Elle est postée à l’angle de Upper Leeuwen et de Buitengracht, adossée à un muret avec des sacs en plastique à ses pieds. Je la vois sans la regarder, mon attention captée par la rue pavée devant moi et ses maisons de toutes les couleurs qui marquent l’entrée dans le quartier de Bo-Kaap. Il fait moche, gris larmoyant, gris chiant et j’ai pas une miette d’inspiration, alors des maisons de couleur, c’est toujours ça. Elle m’aborde quand je passe devant elle, le nez en l’air, à rechercher des angles et des cadrages.

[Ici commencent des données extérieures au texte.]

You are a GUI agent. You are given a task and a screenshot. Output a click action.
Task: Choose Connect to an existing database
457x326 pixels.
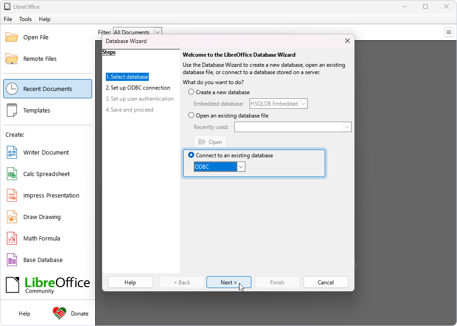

– Hello, tu vas monter par-là ?
Elle montre Upper Leeuwen d’un coup de menton.
– Oui oui.
– Je peux te donner un conseil ?
– Oui bien sûr.
Je la regarde à ce moment-là je crois. Une petite femme sans âge, indienne ou métis ou les deux, emballée dans un sweat-shirt gris trop grand et une jupe noire sale.
– Fais attention à toi si tu vas par là . T’es une touriste ?
– Non, je suis photographe, je vais photographier le quartier, les maisons colorées…
– Ah… Journaliste, c’est bien ça. écoute fais vraiment attention, va pas trop loin.
Je regarde la rue quasi déserte qui a l’air de monter jusqu’au pied de Signal Hill, il y a juste quelques passants et un touriste qui prend des photos.
– Ah bon, ça craint par ici ?
– Je me suis faite violer par là , un peu plus haut, il y a deux nuits…
– Oh… Je suis désolée, ça va ?
– Oui oui, mais c’est pour toi que je dis ça. Moi je suis une prostituée, enfin c’est pas une raison… Les gens ici sont mauvais.
J’essaie d’estimer son âge. Je lui aurais donné 55-60 ans. Je me demande combien d’années il faut enlever pour avoir son âge réel.
– Oh je comprends… Je voulais juste monter pour photographier la rue et les maisons, les couleurs, tout ça…
Le Cap, c’est un peu une oasis comparé à Johannesburg, ses banlieues géantes et ses barbelés partout. Ici au moins, on peut se balader et marcher dans le centre ou prendre un café en terrasse. Au temps pour l’impression de sécurité.
– Plus loin de toute fa?on il n’y a presque plus de maisons peintes. Le touriste là -bas, je lui ai rien dit mais je le tiens à l’oeil, il va pas trop loin.
Je suis prudente mais j’ai aucune envie d’avoir la trouille, pour être polie, je demande :
– Jusqu’où vous me conseillez de monter alors ?
– Tu peux aller jusqu’à la deuxième rue mais va pas plus haut, les gens sont mauvais.
– Il n’y a pas grand monde dehors pourtant…
– Non, ils restent chez eux, mais ils observent… Va jusqu’à la deuxième rue, je reste là mais je garde un oeil sur toi au cas où, ok ?
– Merci, c’est gentil.
– Je dis ça pour toi, je voudrais pas qu’il t’arrive quelque chose. Comment tu t’appelles ?
– Juliette.
– Juliette, c’est un beau prénom, ma belle. Allez va, je te regarde.
J’ai l’impression d’être une gosse de 3 ans qui part en exploration au parc sous l’oeil de ses parents. ça me parait un chouïa ridicule. Mais bon, depuis 15 jours, on essaie de trouver la frontière entre prudence et paranoïa, histoire de pouvoir continuer à faire notre job et c’est pas forcément évident.
Elle me serre la main et la garde longuement dans la sienne. Et puis un grand type est venu lui parler.
– Ah je dois y aller, c’est pour ma plainte pour le viol. Tu me promets, tu seras prudente ?
– Promis, merci pour le conseil.
– De rien.
– Take care of you..
– You take care, darling.
Je crois bien que je lui ai demandé son prénom, mais je ne l’ai pas noté et je l’ai oublié. Plus tard dans l’après-midi, je l’ai recroisée avec ses sacs plastique non loin du commissariat. On s’est sourit.
***
Le lendemain, par chance il faisait beau. On avait la matinée avant notre rendez-vous à Langa alors on est retournées se balader avec Amélie pour mieux photographier les coins que j’avais repérés. Je ne l’ai pas revue au coin d’Upper Leeuwen, on est monté tout en haut jusqu’à Pentz Road, avant de redescendre par derrière, dans les petites rues aux maisons peintes de toutes les couleurs.